The datasets are provided in a single archive. Each dataset is contained within its own sub-directory, and 9 different "views" of each dataset are provided in sparse matrix representation. For a dataset <name>, the view files have the following prefixes:

    * <name>-follows, <name>-followedby, <name>-mentions, <name>-mentionedby, <name>-retweets, <name>-retweetedby,  <name>-listmerged500, <name>-lists500, <name>-tweets500 

The formats of the files in each sub-directory are as follows:

    * <name>.ids: List of all users for the dataset <name>, specified as one user ID per line.
    * <name>.communities: The ground truth community information, with one community per line. Community members are specified in terms of their user IDs.
    * <name>-<view>.mtx: Feature-User matrix for the <view> on the dataset the dataset <name>. The users (columns) are specified in terms of their user IDs.
    * <name>-<view>.features: The names or identifiers of the features corresponding to the Feature-User matrix for the <view> on the dataset the dataset <name>, with one feature name per line.

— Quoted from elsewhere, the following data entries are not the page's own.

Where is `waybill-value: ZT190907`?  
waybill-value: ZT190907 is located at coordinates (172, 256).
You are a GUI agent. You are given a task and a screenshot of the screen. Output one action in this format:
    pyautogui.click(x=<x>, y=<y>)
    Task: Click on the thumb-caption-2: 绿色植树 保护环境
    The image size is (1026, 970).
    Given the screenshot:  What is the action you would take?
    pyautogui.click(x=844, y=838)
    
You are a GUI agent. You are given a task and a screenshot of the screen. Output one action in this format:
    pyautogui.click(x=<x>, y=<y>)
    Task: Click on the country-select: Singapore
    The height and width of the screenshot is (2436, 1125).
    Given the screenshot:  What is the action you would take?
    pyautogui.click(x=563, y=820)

If you find this data useful, we would encourage you to cite the paper above.


This archive contains the Wikipedia dataset data used in the paper "Greene, D., & Cunningham, P. (2013). Producing a unified graph representation from multiple social network views. WebSci."

For more details visit http://www.svcl.ucsd.edu/projects/crossmodal/

The Wikipedia dataset was selected from Wikipedia’s featured articles collection. It consists of 2866 image/text pairs that belong to 10 categories. Each image was represented by a 2296-dimensional feature vector, and the text representation was a 3000-dimensional bag-of-words vector. The dataset was restructured into six views; the first view was the image, and the other views were text. In the downloaded dataset, the text views were represented as a matrix, and therefore, this dataset is considered to be a two-view dataset.

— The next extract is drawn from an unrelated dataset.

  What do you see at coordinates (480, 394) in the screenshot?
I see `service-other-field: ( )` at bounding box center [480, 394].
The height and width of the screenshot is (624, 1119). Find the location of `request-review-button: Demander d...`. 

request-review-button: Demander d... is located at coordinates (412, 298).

This archive contains the Handwritten dataset data is collected through https://archive.ics.uci.edu/ml/datasets/Multiple+Features.
This dataset contained 2000 images in 10 classes from number 0 to 9. Six types of descriptors were extracted: Pix (view1), Fou (view2), Fac (view3), ZER (view4), KAR (view5), and MOR (view6).


his archive contains the WPascal dataset data used in the paper "Cyrus R, Peter Y, Micah Hodosh.2010. Collecting Image Annotations Using Amazon's Mechanical Turk. NAACL HLT 2010 Workshop on Creating Speech and Language Data with Amazon's Mechanical Turk."
This dataset includes 1000 images/text pairs belonging to 20 categories, with 50 cases per category. In this dataset, each image is tagged with five sentences. The dataset was restructured into six views; the first view was the image, and the other views were text. The image view was represented by a 1024-dimensional feature vector. The other views were text and were represented by 222-dimensional feature vectors.